The BBC has defended itself against calls for the corporation to cut down on its drama and entertainment programming.

The government is reviewing the way the corporation is funded, and it is facing calls to replace the corporation's board of governors with an independent regulator to oversee the BBC's output.

Before Easter, the ITV companies suggested a separate regulator for the BBC in their submission to the review.

ITV and all other commercial services are already independently regulated by the Independent Television Commission.

But the BBC's director of policy and planning, Patricia Hodgson, said: "As a BBC executive, I can tell you that reporting monthly to our board is a much more rigorous procedure than any number of outside bodies.

"The board hires you, sets your salary and fires you. That tends to concentrate the mind.

Removing drama 'a mistake'

tv gallery
ITV companies want the BBC to be independently regulated
"Remove or distance the board with its particular powers, and you reduce the most effective balance yet invented to the power of those with access to the airwaves. You also remove the most important guarantee of BBC independence."

ITV has also called for the BBC to offer less drama and entertainment, but Ms Hodgson said: "It would be a mistake as much for our competitors as for the audience.

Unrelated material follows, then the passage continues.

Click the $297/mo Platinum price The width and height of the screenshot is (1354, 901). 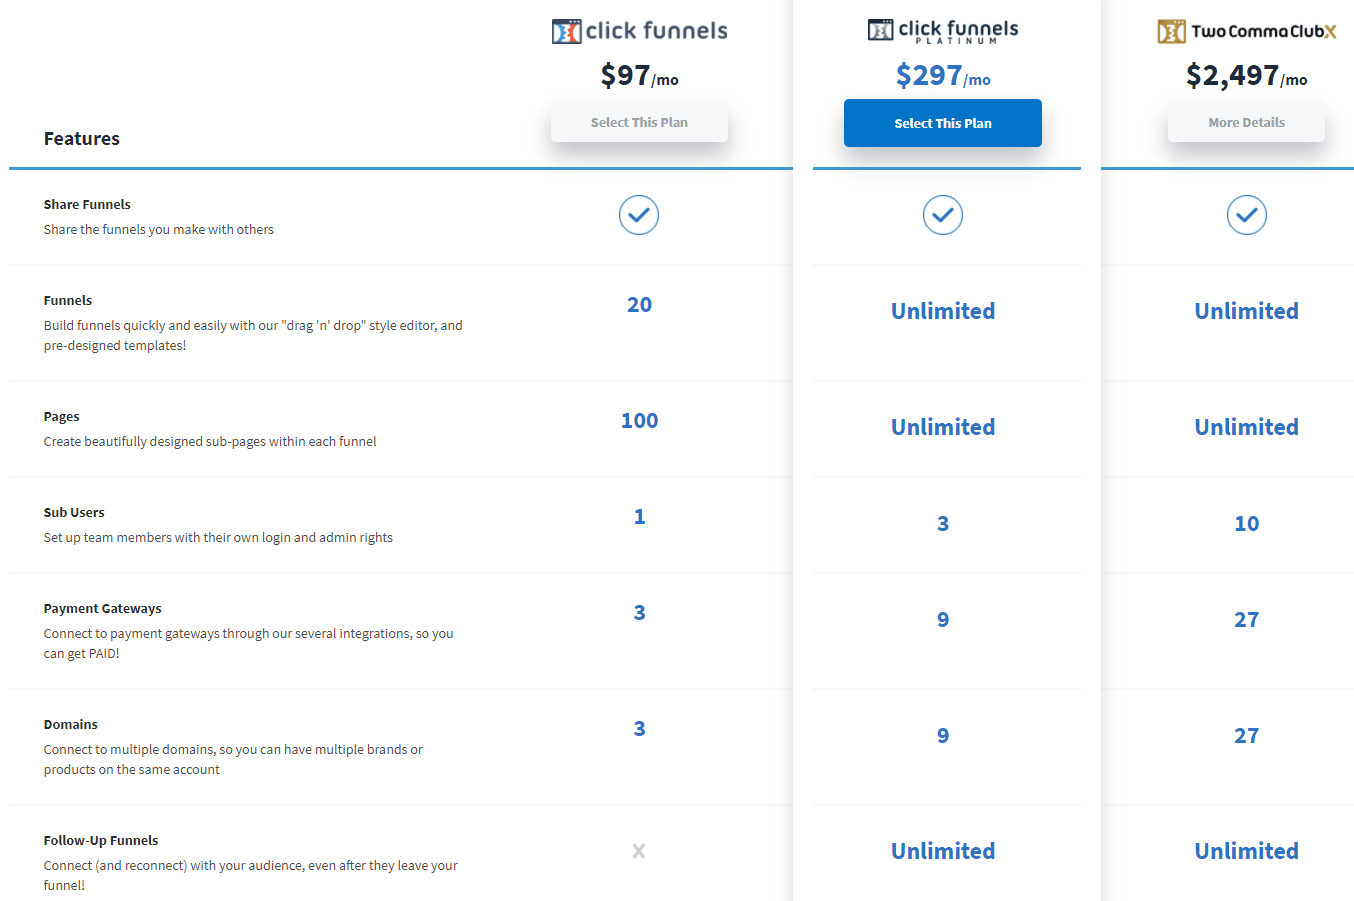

"The audience would suffer directly - no more Jonathan Creek, Holiday, Casualty, Airport, Alan Partridge, The Royle Family.

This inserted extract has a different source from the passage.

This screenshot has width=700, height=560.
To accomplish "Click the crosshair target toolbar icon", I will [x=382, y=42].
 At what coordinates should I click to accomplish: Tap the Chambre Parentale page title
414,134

"But they would suffer indirectly too. Do we really believe that ITV would have made Hornblower if the BBC hadn't shown the way?

"Or that first class commercial output like science and documentaries, current affairs or alternative comedy would so often find their place on ITV and Channel 4 if the BBC didn't condition the market?"

Ms Hodgson's defence of the BBC - at the Voice of the Viewer and Listener conference in Cambridge - comes as the corporation searches for a new director general to replace Sir John Birt, who steps down in April 2000.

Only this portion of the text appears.